■ **Data for the task**
== Segment start ==

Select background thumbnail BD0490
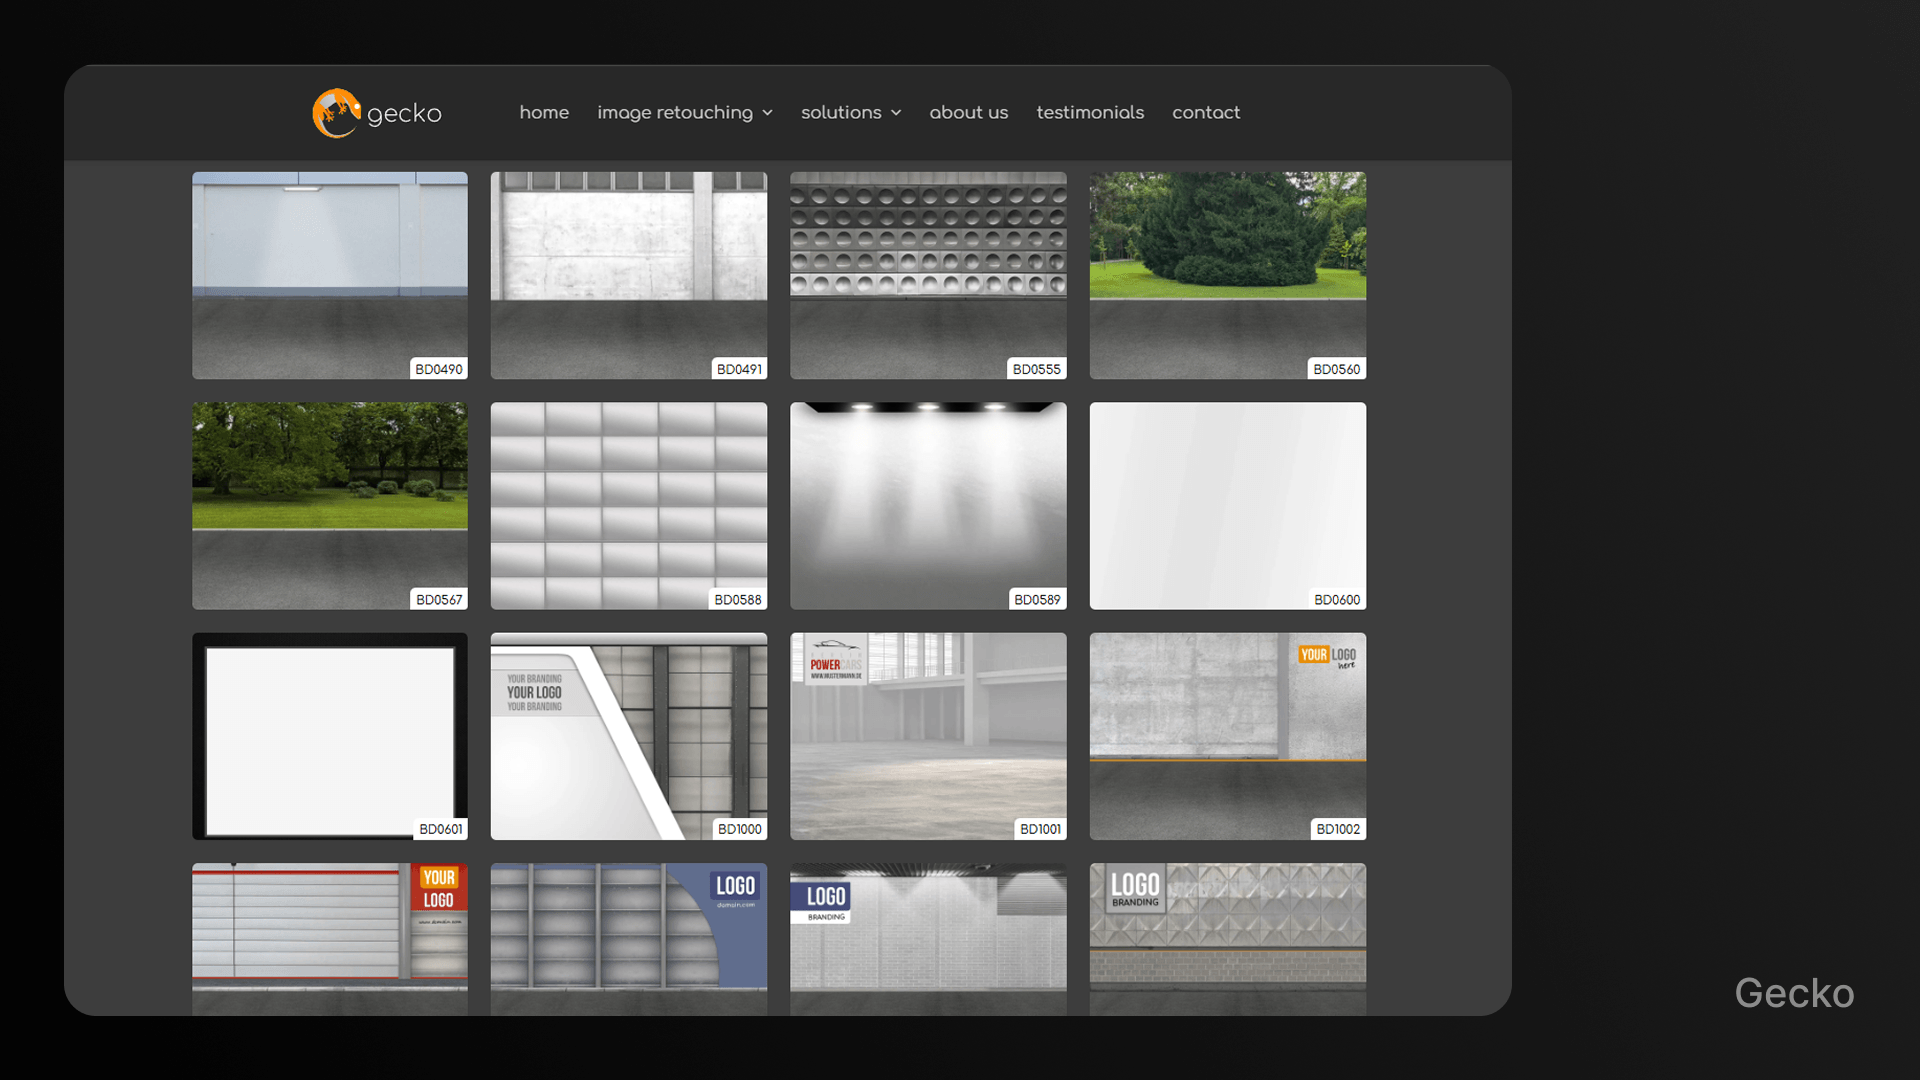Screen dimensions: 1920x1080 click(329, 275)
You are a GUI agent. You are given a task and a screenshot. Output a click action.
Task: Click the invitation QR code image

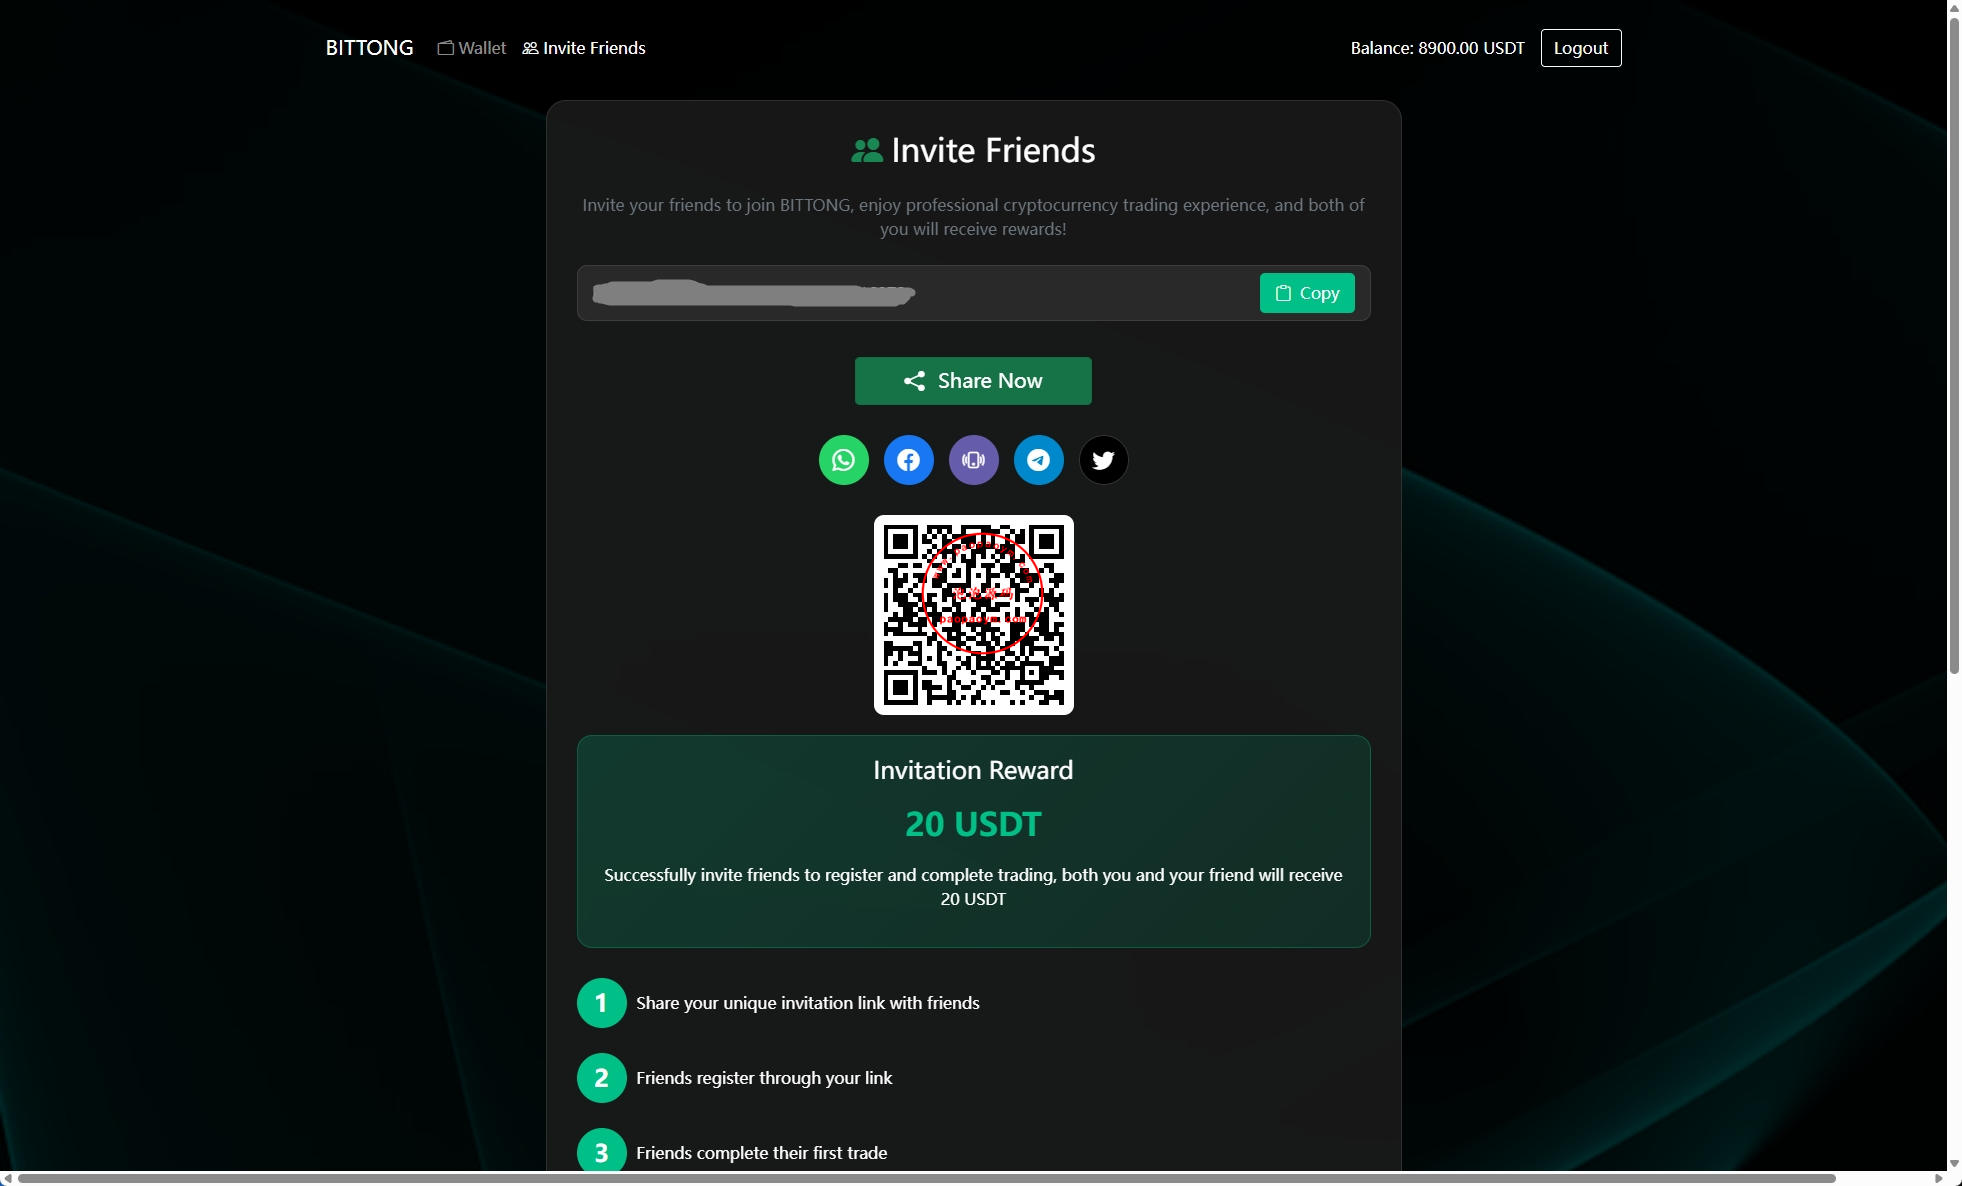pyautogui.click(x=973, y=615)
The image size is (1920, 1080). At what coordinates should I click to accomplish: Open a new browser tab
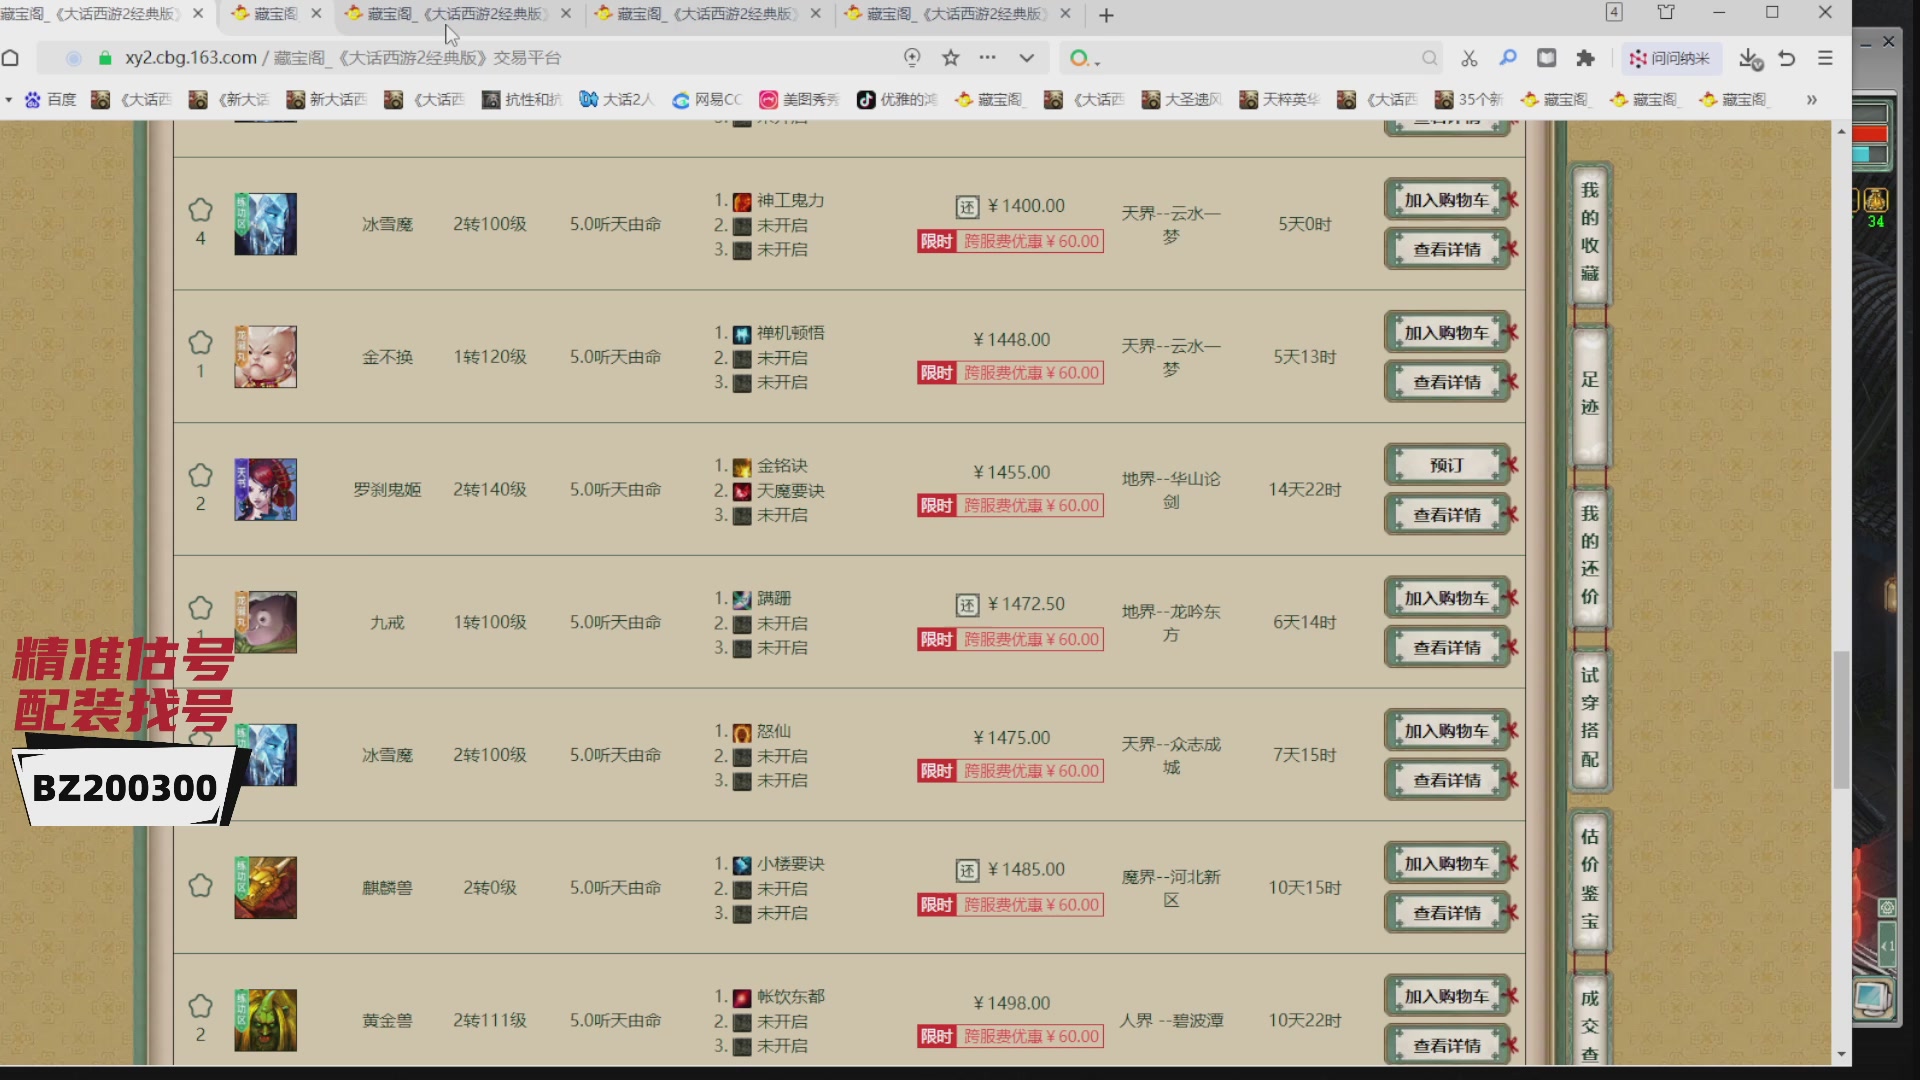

== Segment end ==

■ **Problem statement**
Repeat the whole listing above word for word. Leave out the pictures.

■ **Solution for this exercise**
Select background thumbnail BD0490
Screen dimensions: 1920x1080 click(329, 275)
You are a GUI agent. You are given a task and a screenshot. Output a click action.
Task: Click the invitation QR code image

pyautogui.click(x=973, y=615)
The image size is (1920, 1080). At what coordinates should I click to accomplish: Open a new browser tab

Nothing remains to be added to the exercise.